The tragic treatment of the area, by the Jordanians was offensive and painful for the Jewish people. Throughout those nineteen years the Jordanians managed to turn Judaism’s holiest site into a slum.
“When the area was recaptured by Israel in 1967, graves were found open with the bones scattered. Parts of the cemetery were converted into parking lots, a filling station, and an asphalt road was built to cut through it. The Intercontinental Hotel was built at the top of the cemetery. Sadar Khalil, appointed by the Jordanian government as the official caretaker of the cemetery, built his home on the grounds using the stones robbed from graves.” (www.palestinefacts.org)
Quite appropriately, Israeli political leaders complained saying, “This abomination had not shocked the world, which was so steeped in materialism that there would soon be no room left for the very concept of holiness.” (http://faculty.biu.ac.il/~steing/conflict/oped/jerufact.htm) What an interesting thought?
When Israel won the Six-Day War in 1967 the emotion was raw and for most it was overwhelming. Every year Jerusalem Day recalls their exuberant joy and relief.
One of Israel’s most controversial heroes, Defense Minister Moshe Dayan declared, “The Wall was before us. I trembled. There it was as I had known it – immense, mighty, in all its splendor…over come I bowed my head in silence.”
However, it was Dayan who insisted the Temple Mount remain under Moslem control. He made his decision to keep the peace. Although Israel had ousted the Jordanians, the 35acre site is today, controlled by the Waqf, under the Supreme Muslem Council. His decision impacts the world to this day.

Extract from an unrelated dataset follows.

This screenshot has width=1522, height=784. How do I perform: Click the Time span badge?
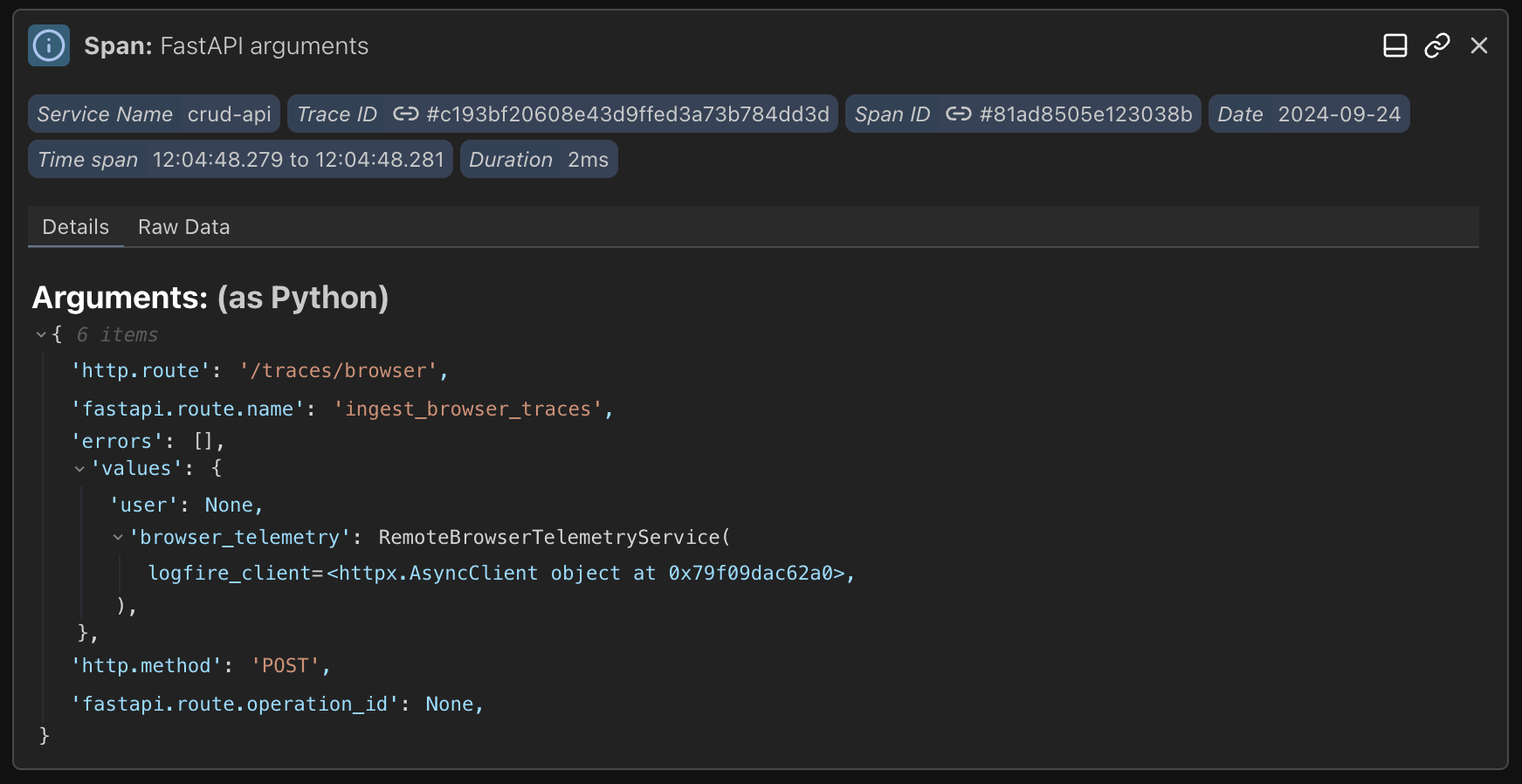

Immediately we entered the Plaza I saw the security was out in force. This was 1996 and riots had been recent. Muslims, inflamed by Hamas and Palestinian Chairman Yasser Arafat, in September, threw rocks and debris on Jews and visitors worshipping at the Western Wall. The exchange became lethal when Jewish soldiers were killed by mobs, which included police from the Palestinian Authority.

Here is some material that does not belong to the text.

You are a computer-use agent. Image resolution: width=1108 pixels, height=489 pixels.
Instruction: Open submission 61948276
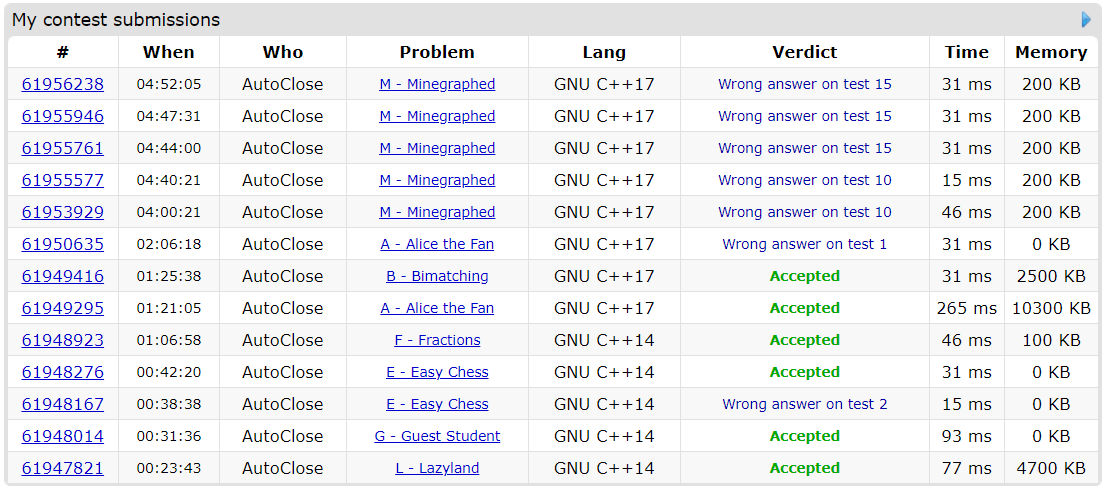(63, 372)
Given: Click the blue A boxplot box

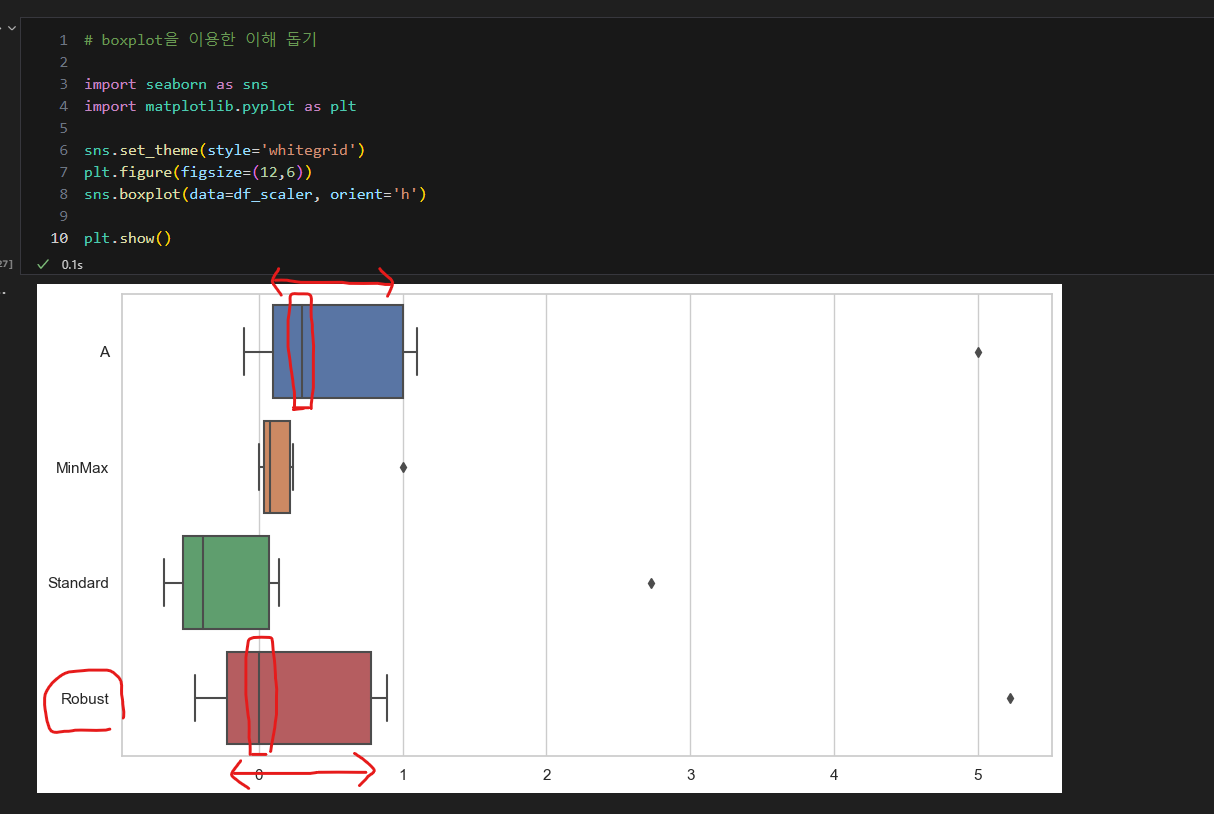Looking at the screenshot, I should tap(338, 351).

The Waqf closed admission for tourists after Arabs were killed and injured in the exchanges. It was closed in honour of their ‘martyrs’, they said.

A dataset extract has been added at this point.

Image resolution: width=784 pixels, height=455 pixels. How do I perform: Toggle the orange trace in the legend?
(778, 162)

During 1996 Bethlehem had been closed to Jews and Christians. We fortunately visited at a time when we could transfer from Jewish buses and complete our visit with Arab guide and transport.
In Nablus (biblical Shechem), Arabs tried to burn down the Jewish synagogue, fortunately it was unoccupied at the time.
Also in Hebron, the lives of 400 Jewish settlers was threatened because of riots. Hebron is where David was first crowned King of Israel. (http://www.palestinefacts.org/pf_1991to_now_kotel_tunnel_1996.php)
I was amazed at the positive and generous atmosphere that greeted us at the Wall. Jews were openly blessed to find Christians still visiting. Many in our tour group spoke with smiling and relaxed soldiers who were willing to pose for photographs and engage in conversation.